→ **ABOUT THIS EXERCISE**
When you reach the line containing "Task: Open the shopping cart icon in navbar" in the data below, begin returning lines exactly as written, and stop once the line containing "Viewport: 1031px width, 480px height." has been returned.

== Segment start ==

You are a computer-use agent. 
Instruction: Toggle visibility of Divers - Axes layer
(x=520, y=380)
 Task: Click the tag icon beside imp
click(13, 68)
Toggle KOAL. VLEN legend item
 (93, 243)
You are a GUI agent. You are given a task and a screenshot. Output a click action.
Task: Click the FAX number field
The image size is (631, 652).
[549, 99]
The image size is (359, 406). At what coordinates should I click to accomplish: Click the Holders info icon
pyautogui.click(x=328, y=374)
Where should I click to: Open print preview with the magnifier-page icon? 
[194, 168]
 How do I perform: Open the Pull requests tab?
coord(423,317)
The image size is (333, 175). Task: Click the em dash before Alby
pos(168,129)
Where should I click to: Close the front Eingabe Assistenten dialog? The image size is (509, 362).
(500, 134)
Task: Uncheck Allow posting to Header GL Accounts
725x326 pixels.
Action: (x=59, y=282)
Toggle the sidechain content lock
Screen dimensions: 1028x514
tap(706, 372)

== Segment end ==
== Segment start ==

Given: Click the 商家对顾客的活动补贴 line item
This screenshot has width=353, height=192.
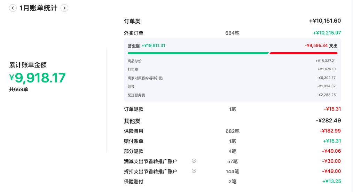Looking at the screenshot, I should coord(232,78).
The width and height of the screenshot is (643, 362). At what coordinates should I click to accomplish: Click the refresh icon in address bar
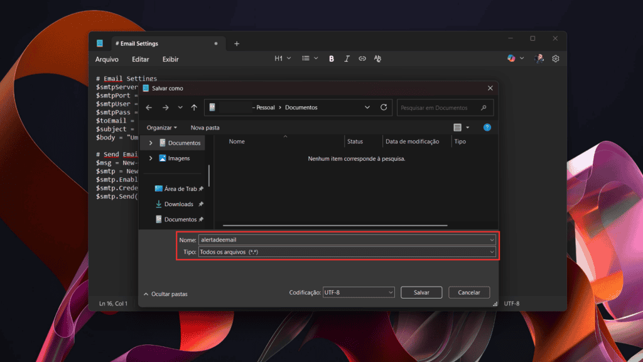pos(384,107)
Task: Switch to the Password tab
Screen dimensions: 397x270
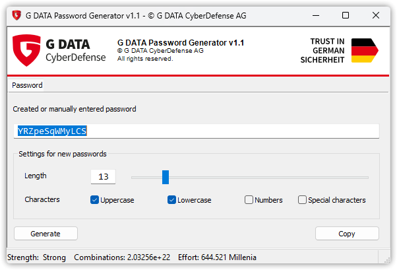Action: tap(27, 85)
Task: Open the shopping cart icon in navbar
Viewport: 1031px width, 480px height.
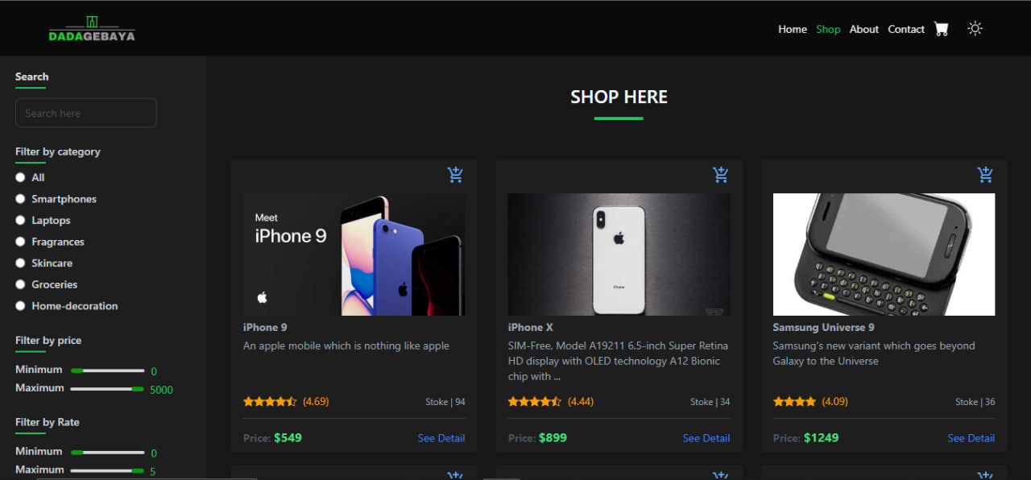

== Segment end ==

→ **RESULT FOR THIS TASK**
Task: Open the shopping cart icon in navbar
Viewport: 1031px width, 480px height.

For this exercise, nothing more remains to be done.